Text passage:
━━━━━━━━━━━━━━━━━━━━
Popular legend holds that WBCN was sent a promotional copy of The Beatles' unreleased Get Back album and played it on the air before the release of the album was cancelled. The "album" had been compiled out of material the Beatles recorded in London in January 1969, the same sessions that would be used to create the Beatles' Let It Be album which was released in May 1970. While the existence of the promotional album is apocryphal, the truth behind the broadcast, though less dramatic, is equally as fascinating. In late summer of 1969, WBCN somehow obtained a reel-to-reel tape of a reference acetate of a potential album song lineup prepared by Beatles' engineer Glyn Johns on March 10, 1969. WBCN aired the tape on September 22, 1969. Although WBCN was not the only radio station, or even the first station, to air material from the Get Back sessions — WKBW in Buffalo was the first, and the tapes also aired on WEBN in Cincinnati, WBAI in New York City, and KCOK in St. Louis — WBCN's broadcast of the tapes has been immortalized because it was preserved on a high-quality reel, which spawned several widely circulated Beatles bootlegs.

By 1975, WBCN had gradually evolved from the underground/progressive format of the 1960s to the more mainstream album oriented rock format popular in the 1970s. Unlike most rock stations of the era, WBCN still allowed a degree of individual DJ control of the music. Their playlist in general was more varied than many of their competitors, there was some focus on local music (also see the WBCN Rock & Roll Rumble), and the station was known nationwide for breaking acts (The Cars, 'Til Tuesday, U2) and setting trends. Oedipus (who had the first punk rock show in the country while at MIT's college station, WTBS) was hired first as a DJ in 1977, and then installed as program director in 1981, and helped to break The Ramones, The Clash, The Police, and countless punk and new wave bands out of Boston.

In the period around 1975, John Garabedian, now recognized for the nationally syndicated "Open House Party" (which was once heard locally on WXKS-FM), was an afternoon DJ on WBCN.
━━━━━━━━━━━━━━━━━━━━
Data excerpt:
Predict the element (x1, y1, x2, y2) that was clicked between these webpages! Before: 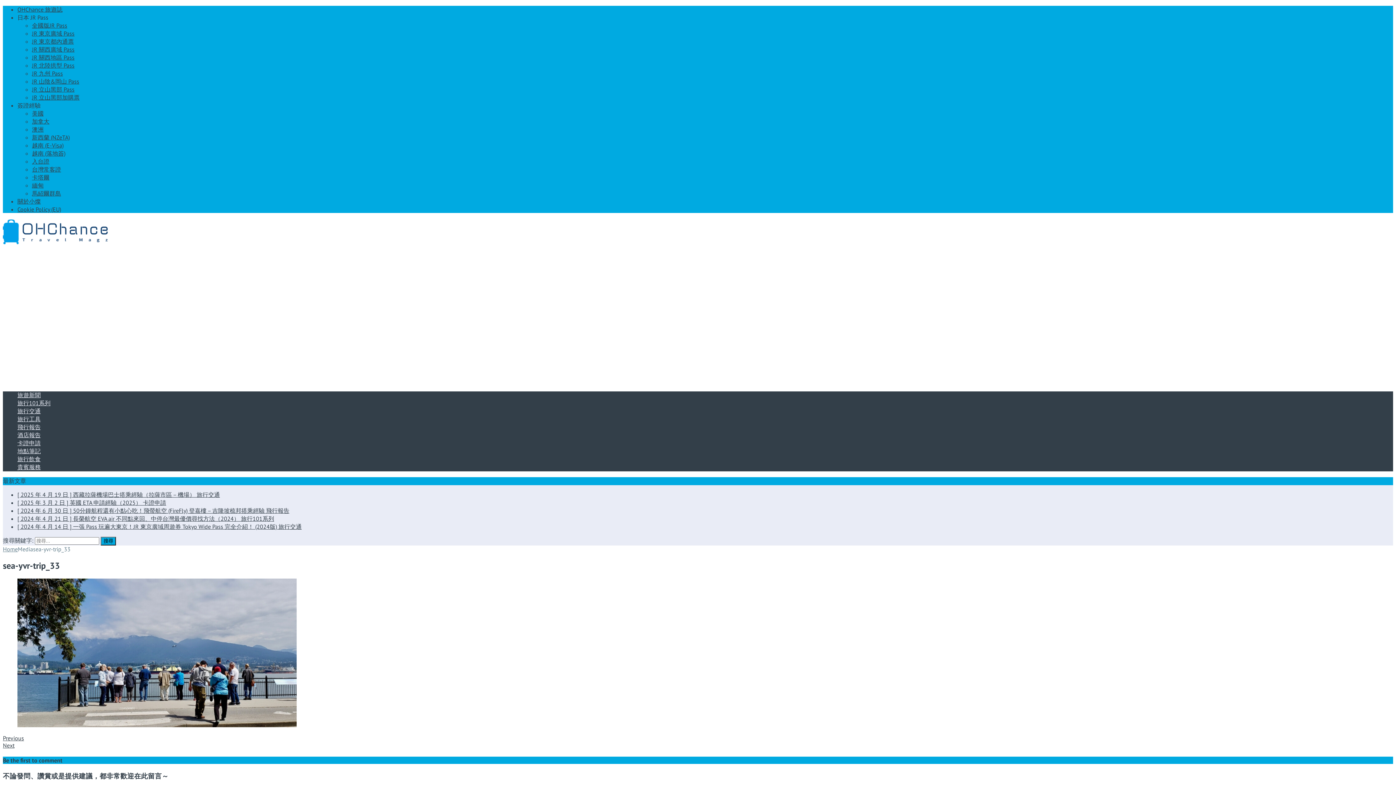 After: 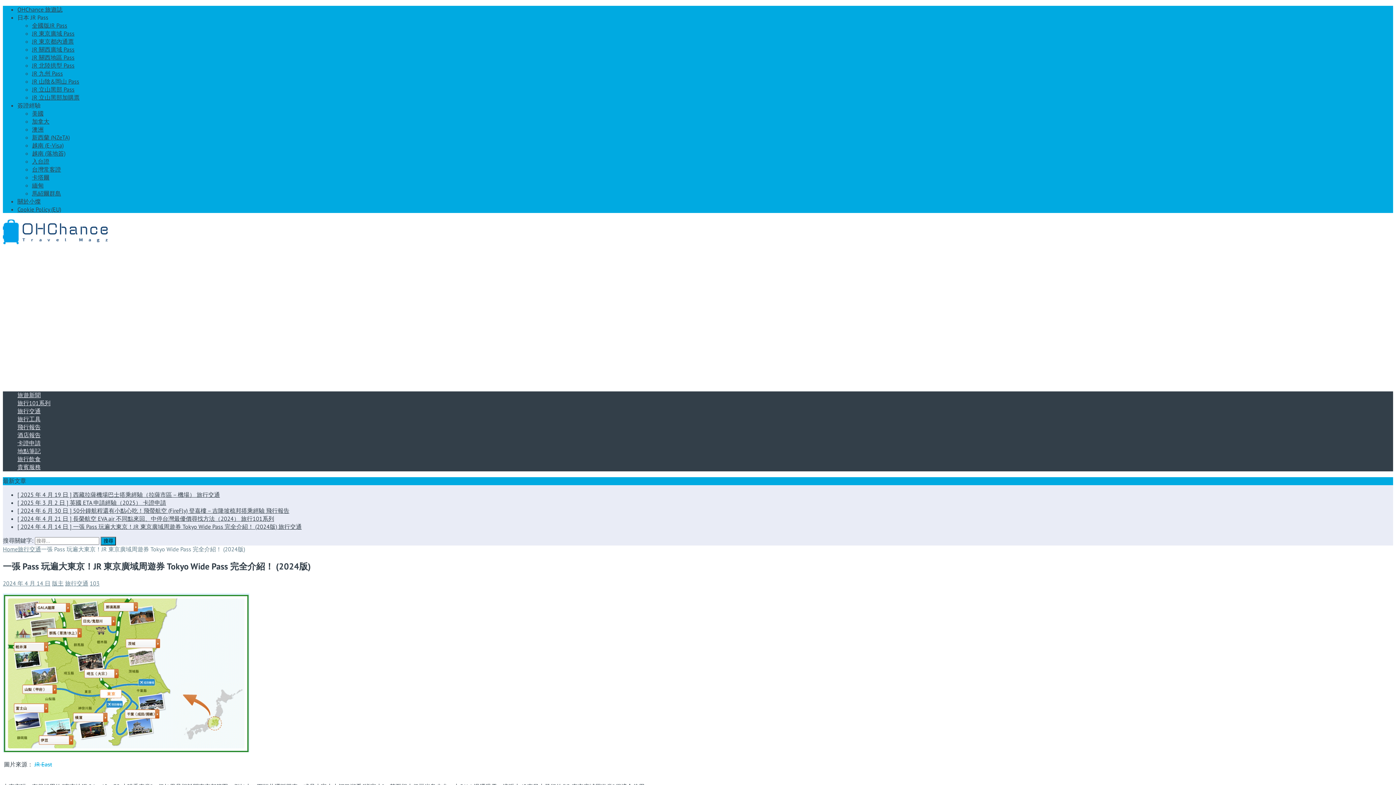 Action: bbox: (17, 523, 301, 530) label: [ 2024 年 4 月 14 日 ] 一張 Pass 玩遍大東京！JR 東京廣域周遊券 Tokyo Wide Pass 完全介紹！ (2024版) 旅行交通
━━━━━━━━━━━━━━━━━━━━
Request:
Please answer these questions from the passage on WBCN:
1. On what date did WBCN air the tape?
2. Which station was the first to air material from the Get Back sessions?
3. In what year was Oedipus hired as a DJ?
The material placed after the passage on WBCN is separate from it.

Solution to the problem:
1. September 22, 1969
2. WKBW in Buffalo
3. 1977